• Brief A
Answer from the bull market passage:
(i) What low did Nasdaq hit on March 9, 2009?
(ii) What was the total market cap of the S&P 500 eight years ago?
(iii) On what date were the major U.S. bourses sent into bear territory?
• Brief B
Write out the part of the bull market passage starting at "In fact, some" and ending at "the bull run.".

• Quoted text
════════════════════

After endless woes, the U.S. stock market revived over the last eight years – and how!

While all the three major indices – S&P 500, Dow Jones Industrial Average and Nasdaq – more than tripled scaling multiple highs in recent months, Nasdaq has won the maximum in the eight-year bull run, gaining about 361% since hitting a low of 1,265.52 on March 9, 2009.

Investors should note that the latest round of rally, primarily driven by Trump, has brought in about $3 trillion to the stock market. With this, the total market cap of the S&P 500 increased to $21 trillion from $5.89 trillion eight years ago. The index gained 250% representing the fourth-best bull run.

The Wall of Hurdles

Over the past eight years, a number of obstacles kept on blocking the road of the bulls. These include a government shutdown, debt crisis, the Middle East conflict, China turmoil, recession in Japan, geopolitical tensions in Ukraine, the oil price carnage, political turmoil in Greece, a strong dollar, weak corporate earnings and Brexit.

In fact, some events led to a market crash now and then. For instance, the scary start to 2016 is still fresh in our memories. The S&P 500 and the Nasdaq had recorded their worst New Year’s Day in 15 years and Dow Jones had seen the worst start since 2008. The turmoil continued and sent the major U.S. bourses into a bear territory on February 11, 2016 with a drop of more than 20% from the last peak, threatening the longevity of the bull run.

════════════════════

• Data shown
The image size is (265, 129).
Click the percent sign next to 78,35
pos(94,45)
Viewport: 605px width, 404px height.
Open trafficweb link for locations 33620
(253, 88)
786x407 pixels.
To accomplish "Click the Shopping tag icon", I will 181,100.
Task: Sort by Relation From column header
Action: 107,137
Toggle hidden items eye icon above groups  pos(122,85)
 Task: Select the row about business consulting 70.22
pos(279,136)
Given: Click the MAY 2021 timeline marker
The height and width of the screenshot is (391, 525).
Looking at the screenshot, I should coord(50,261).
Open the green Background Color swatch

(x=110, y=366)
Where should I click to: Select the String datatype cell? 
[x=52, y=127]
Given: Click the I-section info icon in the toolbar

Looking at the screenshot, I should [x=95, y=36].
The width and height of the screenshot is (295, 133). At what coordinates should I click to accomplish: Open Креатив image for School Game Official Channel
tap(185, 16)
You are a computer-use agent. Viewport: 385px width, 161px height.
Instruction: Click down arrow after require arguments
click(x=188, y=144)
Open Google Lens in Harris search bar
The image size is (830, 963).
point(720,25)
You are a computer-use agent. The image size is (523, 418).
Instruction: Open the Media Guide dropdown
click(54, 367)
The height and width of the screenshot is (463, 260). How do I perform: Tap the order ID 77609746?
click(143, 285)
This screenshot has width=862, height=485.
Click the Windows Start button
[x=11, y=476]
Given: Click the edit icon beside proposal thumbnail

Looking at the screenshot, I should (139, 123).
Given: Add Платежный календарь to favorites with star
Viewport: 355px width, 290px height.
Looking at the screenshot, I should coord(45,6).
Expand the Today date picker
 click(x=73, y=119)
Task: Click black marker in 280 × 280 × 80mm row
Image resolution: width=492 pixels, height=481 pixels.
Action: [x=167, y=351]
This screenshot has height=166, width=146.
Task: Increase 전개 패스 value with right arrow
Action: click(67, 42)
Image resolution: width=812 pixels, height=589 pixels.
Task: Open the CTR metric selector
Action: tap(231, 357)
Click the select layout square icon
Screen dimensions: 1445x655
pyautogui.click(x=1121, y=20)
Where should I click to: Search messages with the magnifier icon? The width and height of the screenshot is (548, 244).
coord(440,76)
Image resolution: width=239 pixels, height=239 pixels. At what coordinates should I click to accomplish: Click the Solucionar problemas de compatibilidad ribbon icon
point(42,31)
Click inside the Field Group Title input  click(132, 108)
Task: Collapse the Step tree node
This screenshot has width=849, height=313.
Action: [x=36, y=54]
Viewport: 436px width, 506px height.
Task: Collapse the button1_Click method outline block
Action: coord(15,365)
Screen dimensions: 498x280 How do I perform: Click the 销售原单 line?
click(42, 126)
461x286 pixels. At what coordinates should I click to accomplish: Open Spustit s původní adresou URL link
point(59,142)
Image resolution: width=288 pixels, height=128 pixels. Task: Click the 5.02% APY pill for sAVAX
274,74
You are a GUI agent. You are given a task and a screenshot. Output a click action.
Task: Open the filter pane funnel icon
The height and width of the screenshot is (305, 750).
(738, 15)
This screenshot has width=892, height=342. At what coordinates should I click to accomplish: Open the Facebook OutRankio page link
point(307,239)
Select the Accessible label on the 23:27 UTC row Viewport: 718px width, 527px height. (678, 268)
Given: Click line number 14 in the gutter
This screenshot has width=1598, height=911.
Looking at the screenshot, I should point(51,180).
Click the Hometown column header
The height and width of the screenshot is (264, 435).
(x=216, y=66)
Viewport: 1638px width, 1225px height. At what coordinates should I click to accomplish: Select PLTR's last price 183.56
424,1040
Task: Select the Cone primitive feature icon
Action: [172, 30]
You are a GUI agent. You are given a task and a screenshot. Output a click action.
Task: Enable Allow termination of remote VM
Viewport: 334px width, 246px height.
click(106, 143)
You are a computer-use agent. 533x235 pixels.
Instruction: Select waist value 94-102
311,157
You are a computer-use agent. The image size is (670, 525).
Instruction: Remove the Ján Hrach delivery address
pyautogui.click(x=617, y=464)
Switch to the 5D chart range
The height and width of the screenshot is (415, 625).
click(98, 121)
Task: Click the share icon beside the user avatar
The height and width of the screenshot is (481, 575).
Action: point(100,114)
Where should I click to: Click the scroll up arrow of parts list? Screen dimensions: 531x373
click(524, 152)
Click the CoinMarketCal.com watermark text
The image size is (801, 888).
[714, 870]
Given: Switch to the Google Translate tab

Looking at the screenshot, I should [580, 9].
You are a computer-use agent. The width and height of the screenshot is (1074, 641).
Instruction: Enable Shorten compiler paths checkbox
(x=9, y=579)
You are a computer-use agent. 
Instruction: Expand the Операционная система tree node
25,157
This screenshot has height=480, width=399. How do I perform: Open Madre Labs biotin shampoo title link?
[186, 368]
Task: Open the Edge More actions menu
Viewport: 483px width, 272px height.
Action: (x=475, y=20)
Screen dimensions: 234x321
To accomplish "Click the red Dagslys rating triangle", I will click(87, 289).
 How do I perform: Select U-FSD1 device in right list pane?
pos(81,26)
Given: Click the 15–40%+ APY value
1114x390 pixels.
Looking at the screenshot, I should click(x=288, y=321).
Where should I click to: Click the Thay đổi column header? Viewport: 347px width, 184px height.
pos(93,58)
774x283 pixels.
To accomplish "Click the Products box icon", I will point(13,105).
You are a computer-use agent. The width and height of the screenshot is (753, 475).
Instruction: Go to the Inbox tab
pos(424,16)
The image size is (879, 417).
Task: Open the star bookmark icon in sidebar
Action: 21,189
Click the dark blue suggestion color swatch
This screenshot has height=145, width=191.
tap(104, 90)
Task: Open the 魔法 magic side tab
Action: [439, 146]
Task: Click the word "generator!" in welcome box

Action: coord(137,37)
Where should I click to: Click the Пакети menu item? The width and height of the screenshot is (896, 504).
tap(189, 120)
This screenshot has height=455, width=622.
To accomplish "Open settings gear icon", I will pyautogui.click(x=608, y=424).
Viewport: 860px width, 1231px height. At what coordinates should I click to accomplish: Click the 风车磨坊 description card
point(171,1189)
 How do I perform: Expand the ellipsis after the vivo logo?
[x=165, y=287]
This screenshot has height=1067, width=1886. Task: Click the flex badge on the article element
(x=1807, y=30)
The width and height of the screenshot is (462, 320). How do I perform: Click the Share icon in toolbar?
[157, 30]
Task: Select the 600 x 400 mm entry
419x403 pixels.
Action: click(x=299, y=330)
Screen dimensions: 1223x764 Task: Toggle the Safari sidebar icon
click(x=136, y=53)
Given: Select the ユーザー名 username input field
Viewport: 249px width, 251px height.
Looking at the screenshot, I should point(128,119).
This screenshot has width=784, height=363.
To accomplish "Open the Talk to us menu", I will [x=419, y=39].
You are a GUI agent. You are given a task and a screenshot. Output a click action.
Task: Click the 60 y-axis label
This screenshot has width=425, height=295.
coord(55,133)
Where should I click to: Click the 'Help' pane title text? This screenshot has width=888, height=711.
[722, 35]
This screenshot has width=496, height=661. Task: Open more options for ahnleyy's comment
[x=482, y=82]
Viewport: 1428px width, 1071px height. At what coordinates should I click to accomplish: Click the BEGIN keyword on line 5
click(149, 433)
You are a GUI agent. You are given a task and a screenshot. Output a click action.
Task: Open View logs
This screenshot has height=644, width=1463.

════════════════════

• Task answer A
(i) 1,265.52
(ii) $5.89 trillion
(iii) February 11, 2016

• Task answer B
In fact, some events led to a market crash now and then. For instance, the scary start to 2016 is still fresh in our memories. The S&P 500 and the Nasdaq had recorded their worst New Year’s Day in 15 years and Dow Jones had seen the worst start since 2008. The turmoil continued and sent the major U.S. bourses into a bear territory on February 11, 2016 with a drop of more than 20% from the last peak, threatening the longevity of the bull run.